---- Reading text

# Coming up with realistic data for linear regression examples

Whether it is for writing or for teaching, I am always in need of new and useful data sets. Since the GAISE report was released, everyone who teaches stats in any form is hearing over and over the importance of using REAL LIFE DATA and I agree that this is a good general practice. But sometimes, you need a data set that illustrates a specific idea or students need a simpler context to start with before tackling the (often) more complicated real life applications. I love going through a long real life application in class, but when it comes time for a quiz or a test, I just need to know that students can apply the basic techniques and explain concepts as they apply to the situation.

Let’s say that I am writing a new exam item and need some simple linear regression data set. Students are going to use their TI83 or 84 to get the correlation coefficient, the coefficient of determination, the equation for the line, and finally interpret these values (and things like the slope or y-intercept) in context.

I know I am not alone in this, so I will show you how we can get a reasonable, but not exactly real, data set for them to work with. My favorite tool for this is R (you don’t need to be an expert programmer for this!) but I figure other similar tools will work just as well.

First the context: Suppose a company thinks there may be a linear relationship between the amount they spend on advertising each month (in thousands of dollars) and the total monthly sales (also in thousands of dollars). (**insert instructions to student about performing regression etc**)

In an exam question, I wouldn’t want too many data values as this increases the chance of calculator typos (so tough to grade! is it really a typo? did they know what they were doing?). So, I will come up with 8 realistic looking advertising amounts. It’s too easy to accidentally have a pattern in data I think of the top of my head, so instead, I will use the rnorm function in R. This function let’s me generate random values from a normal distribution.

--------
---- Material

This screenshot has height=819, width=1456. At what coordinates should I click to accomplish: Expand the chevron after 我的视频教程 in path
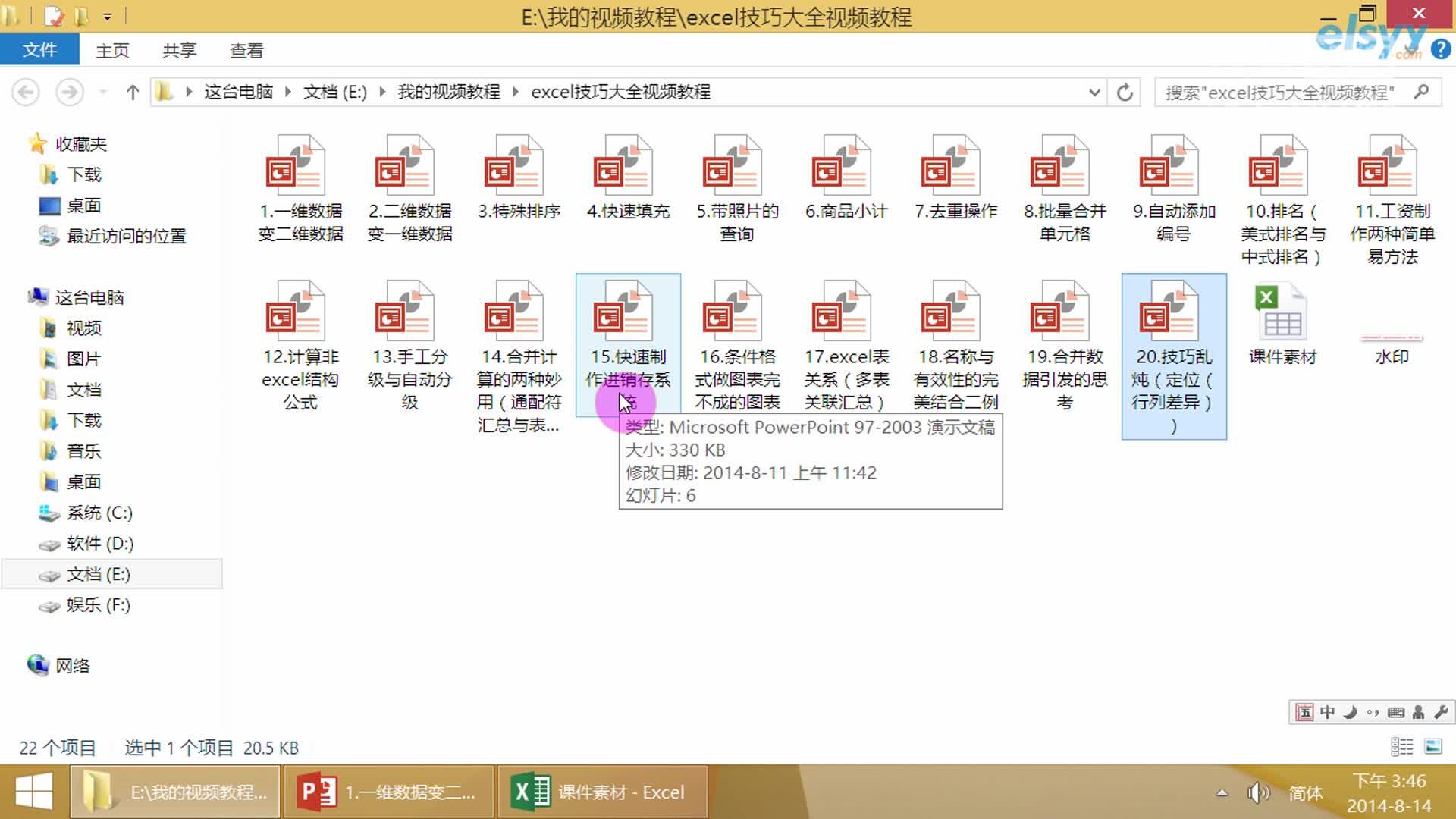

--------

### Written problem
Pick up the blog post about building a regression exam item in R right after its last sentence, and keep going in the same voice.

### Answer
This function works with the following inputs:

rnorm(how many data values, mean, standard deviation)

To make this work, I did need to decide on a reasonable mean amount of money spent on advertising each month and a reasonable standard deviation. As you can see, I told it to give me 8 random normal values from a distribution with a mean of 10.6 and a standard deviation of 3.7. But, oops, I should probably round these. Since I will be using this data later, I will do the rounding in R.

There we go! Much better. Above, I used the round() function. I put in what I wanted to round as the first entry and how many decimals I wanted as the second entry. The next step is to get some good y-values (total sales) while keeping the linear relationship I would like. This requires another judgement call. I must decide what equation I should base these values on. I don’t know if there is one right answer here, but I often will do some googling to make it as realistic as possible.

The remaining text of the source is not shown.